E.g. in the following example data, I would like to subset every ID group where year = 2020, but if 2020 does not exist in that ID group, just keep the data where year = 0 only
libary(data.table)
# dummy data
dt <- data.table(ID = c(rep("A",12), rep("B",12), rep("C",6)),
year = c(rep(2020,6), rep(0,6), rep(2019,6), rep(0,12)), hour = c(rep(1:6,5)), N = sample(1:20,30, replace = T))
# desired result:
ID year hour N
1: A 2020 1 12
2: A 2020 2 18
3: A 2020 3 2
4: A 2020 4 7
5: A 2020 5 18
6: A 2020 6 8
7: B 0 1 18
8: B 0 2 17
9: B 0 3 2
10: B 0 4 3
11: B 0 5 9
12: B 0 6 5
13: C 0 1 17
14: C 0 2 19
15: C 0 3 5
16: C 0 4 11
17: C 0 5 20
18: C 0 6 15
I've only done this by subsetting twice and binding, e.g. ;
dt_res1 <- dt[year == 2020]
dt_res2 <- dt[!(ID %in% dt_res1[,ID])][year == 0]

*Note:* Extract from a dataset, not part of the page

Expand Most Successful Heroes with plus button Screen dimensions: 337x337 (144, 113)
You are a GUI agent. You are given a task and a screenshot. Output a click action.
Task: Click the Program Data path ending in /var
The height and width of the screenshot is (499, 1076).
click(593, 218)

rbindlist(list(dt_res1, dt_res2), use.names = T)
CodePudding user response:
This?
dt[, .SD[year == 2020 | (!2020 %in% year & year == 0),], by = ID]
# ID year hour N
# <char> <num> <int> <int>
# 1: A 2020 1 10
# 2: A 2020 2 5
# 3: A 2020 3 7
# 4: A 2020 4 15
# 5: A 2020 5 1
# 6: A 2020 6 12
# 7: B 0 1 10
# 8: B 0 2 9
# 9: B 0 3 3
# 10: B 0 4 19
# 11: B 0 5 15
# 12: B 0 6 6
# 13: C 0 1 9
# 14: C 0 2 9
# 15: C 0 3 3
# 16: C 0 4 12
# 17: C 0 5 2
# 18: C 0 6 18